» Task item
Could you write out each of the records below exactly?

Stored records
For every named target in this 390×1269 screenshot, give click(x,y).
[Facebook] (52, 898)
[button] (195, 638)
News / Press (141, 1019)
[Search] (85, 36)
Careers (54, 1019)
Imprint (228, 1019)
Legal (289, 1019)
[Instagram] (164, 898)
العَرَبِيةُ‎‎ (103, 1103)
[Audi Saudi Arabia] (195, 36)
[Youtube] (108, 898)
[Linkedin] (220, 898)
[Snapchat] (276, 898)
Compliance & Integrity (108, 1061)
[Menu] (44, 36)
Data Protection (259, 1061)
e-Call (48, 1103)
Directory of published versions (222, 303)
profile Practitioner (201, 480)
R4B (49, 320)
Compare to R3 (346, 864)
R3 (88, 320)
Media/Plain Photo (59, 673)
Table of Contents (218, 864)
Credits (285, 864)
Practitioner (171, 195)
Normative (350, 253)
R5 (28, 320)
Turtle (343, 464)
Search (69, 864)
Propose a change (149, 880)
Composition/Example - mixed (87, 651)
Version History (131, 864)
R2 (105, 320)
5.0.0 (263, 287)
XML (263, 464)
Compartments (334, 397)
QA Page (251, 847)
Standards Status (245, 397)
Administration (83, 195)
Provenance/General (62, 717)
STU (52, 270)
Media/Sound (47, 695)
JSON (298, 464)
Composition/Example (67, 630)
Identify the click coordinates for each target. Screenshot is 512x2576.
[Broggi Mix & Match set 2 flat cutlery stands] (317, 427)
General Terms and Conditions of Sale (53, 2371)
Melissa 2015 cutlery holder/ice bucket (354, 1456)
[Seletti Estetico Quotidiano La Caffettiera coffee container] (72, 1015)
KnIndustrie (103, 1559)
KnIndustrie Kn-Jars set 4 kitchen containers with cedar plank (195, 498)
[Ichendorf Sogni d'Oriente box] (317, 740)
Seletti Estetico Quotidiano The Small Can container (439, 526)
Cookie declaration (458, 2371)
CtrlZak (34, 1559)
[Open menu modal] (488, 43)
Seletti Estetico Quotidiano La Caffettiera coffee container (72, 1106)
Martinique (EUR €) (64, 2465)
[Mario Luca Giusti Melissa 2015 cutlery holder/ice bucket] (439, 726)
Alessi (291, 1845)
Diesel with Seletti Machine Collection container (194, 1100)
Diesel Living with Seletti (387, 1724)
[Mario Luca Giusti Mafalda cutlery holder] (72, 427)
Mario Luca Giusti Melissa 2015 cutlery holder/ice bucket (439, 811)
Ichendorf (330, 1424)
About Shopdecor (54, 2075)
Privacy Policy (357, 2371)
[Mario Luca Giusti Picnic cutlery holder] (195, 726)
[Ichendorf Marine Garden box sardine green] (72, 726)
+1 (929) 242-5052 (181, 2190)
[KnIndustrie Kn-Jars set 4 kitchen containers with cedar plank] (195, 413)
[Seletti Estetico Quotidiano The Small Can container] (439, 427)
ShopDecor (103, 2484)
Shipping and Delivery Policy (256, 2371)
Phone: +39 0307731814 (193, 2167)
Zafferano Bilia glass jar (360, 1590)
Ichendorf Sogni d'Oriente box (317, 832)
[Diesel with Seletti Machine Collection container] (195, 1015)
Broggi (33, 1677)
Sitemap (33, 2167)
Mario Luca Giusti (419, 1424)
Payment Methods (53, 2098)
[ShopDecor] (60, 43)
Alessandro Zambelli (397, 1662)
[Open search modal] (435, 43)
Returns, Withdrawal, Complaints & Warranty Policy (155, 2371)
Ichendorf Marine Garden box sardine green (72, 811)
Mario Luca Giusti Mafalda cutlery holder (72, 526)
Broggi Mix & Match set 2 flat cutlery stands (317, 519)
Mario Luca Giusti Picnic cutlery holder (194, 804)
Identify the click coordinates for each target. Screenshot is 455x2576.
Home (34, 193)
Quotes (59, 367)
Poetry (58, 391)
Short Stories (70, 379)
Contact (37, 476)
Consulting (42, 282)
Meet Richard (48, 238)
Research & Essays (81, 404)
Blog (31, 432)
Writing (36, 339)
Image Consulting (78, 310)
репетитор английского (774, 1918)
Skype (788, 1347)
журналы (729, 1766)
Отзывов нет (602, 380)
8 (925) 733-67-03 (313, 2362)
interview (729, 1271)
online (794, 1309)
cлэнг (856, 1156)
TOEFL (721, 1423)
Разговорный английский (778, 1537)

» Completed task
For every named target in this 390×1269 screenshot, give click(x,y).
[Facebook] (52, 898)
[button] (195, 638)
News / Press (141, 1019)
[Search] (85, 36)
Careers (54, 1019)
Imprint (228, 1019)
Legal (289, 1019)
[Instagram] (164, 898)
العَرَبِيةُ‎‎ (103, 1103)
[Audi Saudi Arabia] (195, 36)
[Youtube] (108, 898)
[Linkedin] (220, 898)
[Snapchat] (276, 898)
Compliance & Integrity (108, 1061)
[Menu] (44, 36)
Data Protection (259, 1061)
e-Call (48, 1103)
Directory of published versions (222, 303)
profile Practitioner (201, 480)
R4B (49, 320)
Compare to R3 (346, 864)
R3 (88, 320)
Media/Plain Photo (59, 673)
Table of Contents (218, 864)
Credits (285, 864)
Practitioner (171, 195)
Normative (350, 253)
R5 (28, 320)
Turtle (343, 464)
Search (69, 864)
Propose a change (149, 880)
Composition/Example - mixed (87, 651)
Version History (131, 864)
R2 (105, 320)
5.0.0 (263, 287)
XML (263, 464)
Compartments (334, 397)
QA Page (251, 847)
Standards Status (245, 397)
Administration (83, 195)
Provenance/General (62, 717)
STU (52, 270)
Media/Sound (47, 695)
JSON (298, 464)
Composition/Example (67, 630)
Identify the click coordinates for each target. Screenshot is 512x2576.
[Broggi Mix & Match set 2 flat cutlery stands] (317, 427)
General Terms and Conditions of Sale (53, 2371)
Melissa 2015 cutlery holder/ice bucket (354, 1456)
[Seletti Estetico Quotidiano La Caffettiera coffee container] (72, 1015)
KnIndustrie (103, 1559)
KnIndustrie Kn-Jars set 4 kitchen containers with cedar plank (195, 498)
[Ichendorf Sogni d'Oriente box] (317, 740)
Seletti Estetico Quotidiano The Small Can container (439, 526)
Cookie declaration (458, 2371)
CtrlZak (34, 1559)
[Open menu modal] (488, 43)
Seletti Estetico Quotidiano La Caffettiera coffee container (72, 1106)
Martinique (EUR €) (64, 2465)
[Mario Luca Giusti Melissa 2015 cutlery holder/ice bucket] (439, 726)
Alessi (291, 1845)
Diesel with Seletti Machine Collection container (194, 1100)
Diesel Living with Seletti (387, 1724)
[Mario Luca Giusti Mafalda cutlery holder] (72, 427)
Mario Luca Giusti Melissa 2015 cutlery holder/ice bucket (439, 811)
Ichendorf (330, 1424)
About Shopdecor (54, 2075)
Privacy Policy (357, 2371)
[Mario Luca Giusti Picnic cutlery holder] (195, 726)
[Ichendorf Marine Garden box sardine green] (72, 726)
+1 (929) 242-5052 (181, 2190)
[KnIndustrie Kn-Jars set 4 kitchen containers with cedar plank] (195, 413)
[Seletti Estetico Quotidiano The Small Can container] (439, 427)
ShopDecor (103, 2484)
Shipping and Delivery Policy (256, 2371)
Phone: +39 0307731814 (193, 2167)
Zafferano Bilia glass jar (360, 1590)
Ichendorf Sogni d'Oriente box (317, 832)
[Diesel with Seletti Machine Collection container] (195, 1015)
Broggi (33, 1677)
Sitemap (33, 2167)
Mario Luca Giusti (419, 1424)
Payment Methods (53, 2098)
[ShopDecor] (60, 43)
Alessandro Zambelli (397, 1662)
[Open search modal] (435, 43)
Returns, Withdrawal, Complaints & Warranty Policy (155, 2371)
Ichendorf Marine Garden box sardine green (72, 811)
Mario Luca Giusti Mafalda cutlery holder (72, 526)
Broggi Mix & Match set 2 flat cutlery stands (317, 519)
Mario Luca Giusti Picnic cutlery holder (194, 804)
Identify the click coordinates for each target. Screenshot is 455x2576.
Home (34, 193)
Quotes (59, 367)
Poetry (58, 391)
Short Stories (70, 379)
Contact (37, 476)
Consulting (42, 282)
Meet Richard (48, 238)
Research & Essays (81, 404)
Blog (31, 432)
Writing (36, 339)
Image Consulting (78, 310)
репетитор английского (774, 1918)
Skype (788, 1347)
журналы (729, 1766)
Отзывов нет (602, 380)
8 (925) 733-67-03 (313, 2362)
interview (729, 1271)
online (794, 1309)
cлэнг (856, 1156)
TOEFL (721, 1423)
Разговорный английский (778, 1537)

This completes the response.